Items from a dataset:
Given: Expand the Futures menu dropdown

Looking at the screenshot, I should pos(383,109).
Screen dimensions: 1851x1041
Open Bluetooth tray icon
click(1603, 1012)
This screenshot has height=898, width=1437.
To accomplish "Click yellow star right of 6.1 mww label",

(Task goal) Output the records in full, exactly.

(Your solution)
Given: Expand the Futures menu dropdown

Looking at the screenshot, I should pos(383,109).
Screen dimensions: 1851x1041
Open Bluetooth tray icon
click(1603, 1012)
This screenshot has height=898, width=1437.
To accomplish "Click yellow star right of 6.1 mww label",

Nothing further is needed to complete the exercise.